In fact, in Mani’s view, when the Stone Roses went wrong artistically it was because they were not enough funky. Fools Gold’s underwhelming successor One Love was lackluster, he proposed, because it “could have swung, it’s a somewhat rigid”. He was a strong defender of their oft-dismissed second album, Second Coming but thought its flaws could have been rectified by cutting some of the layers of Led Zeppelin-inspired guitar and “returning to the rhythm”.

He likely had a valid argument. Second Coming’s handful of highlights often occur during the moments when Mounfield was really allowed to let rip – Daybreak, Love Spreads, the excellent Begging You – while on its more sluggish songs, you can hear him figuratively urging the band to increase the tempo. His playing on Tightrope is totally contrary to the listlessness of everything else that’s happening on the song, while on Straight to the Man he’s clearly attempting to inject a bit of energy into what’s otherwise some nondescript folk-rock – not a genre anyone would guess anyone was in a hurry to hear the Stone Roses attempt.

His efforts were unsuccessful: Wren and Squire left the band in the wake of Second Coming’s release, and the Stone Roses imploded entirely after a disastrous top-billed set at the 1996 Reading festival.

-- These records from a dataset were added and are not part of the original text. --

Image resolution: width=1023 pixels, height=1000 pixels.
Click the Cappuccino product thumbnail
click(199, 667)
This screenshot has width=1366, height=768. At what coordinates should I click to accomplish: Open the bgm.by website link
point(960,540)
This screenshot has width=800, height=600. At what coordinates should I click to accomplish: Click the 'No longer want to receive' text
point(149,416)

But Mani’s subsequent role with Primal Scream had an remarkably galvanising impact on a band in a slump after the tepid response to 1994’s guitar-driven Give Out But Don’t Give Up. His sound became more echo-laden, heavier and increasingly distorted, but the groove that had provided the Stone Roses a point of difference was still in evidence – particularly on the low-slung funk of the 1997 single Kowalski – as was his skill to push his playing to the fore. His percussive, hypnotic bass line is certainly the highlight on the fantastic 1999 single Swastika Eyes; his playing on Kill All Hippies – like Swastika Eyes, a highlight of Xtrmntr, easily the finest album Primal Scream had made since Screamadelica – is magnificent.

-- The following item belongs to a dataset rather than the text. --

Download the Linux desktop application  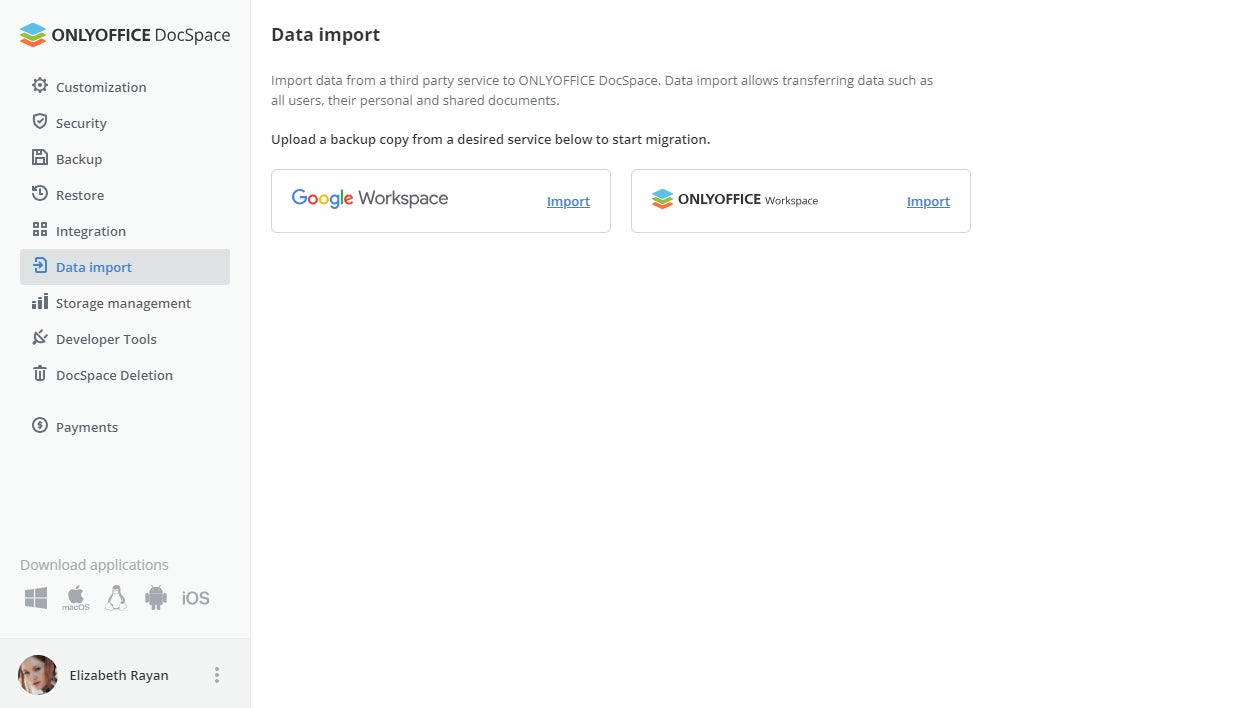pyautogui.click(x=116, y=598)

Consistently an friendly, sociable figure – the writer John Robb once noted that the Stone Roses’ aloofness towards the media was invariably punctured if Mani “let his guard down” – he performed at the Stone Roses’ 2012 comeback show at Manchester’s Heaton Park playing a personalised bass that displayed the legend “Super-Yob”, the moniker of Slade’s preposterously coiffured and permanently smiling guitarist Dave Hill. This reunion did not lead to anything more than a lengthy succession of hugely profitable gigs – a couple of fresh singles released by the reformed quartet served only to prove that any spark had been present in 1989 had proved impossible to recapture 18 years later – and Mani discreetly announced his departure from music in 2021. He’d made his money and was now focused on angling, which furthermore offered “a great excuse to go to the pub”.

Perhaps he thought he’d done enough: he’d definitely made an impact. The Stone Roses were seminal in a range of ways. Oasis undoubtedly took note of their swaggering approach, while the 90s British music scene as a movement was informed by a desire to transcend the usual commercial constraints of indie rock and attract a wider general public, as the Roses had done. But their clearest immediate influence was a sort of groove-based change: following their initial success, you suddenly couldn’t move for indie bands who wanted to make their audiences move. That was Mani’s artistic raison d’être. “It’s what the rhythm section are for, aren’t they?” he once averred. “That’s what they’re for.”

Nicole Sparks
Nicole Sparks

A seasoned journalist with over a decade of experience covering political and social issues across Europe.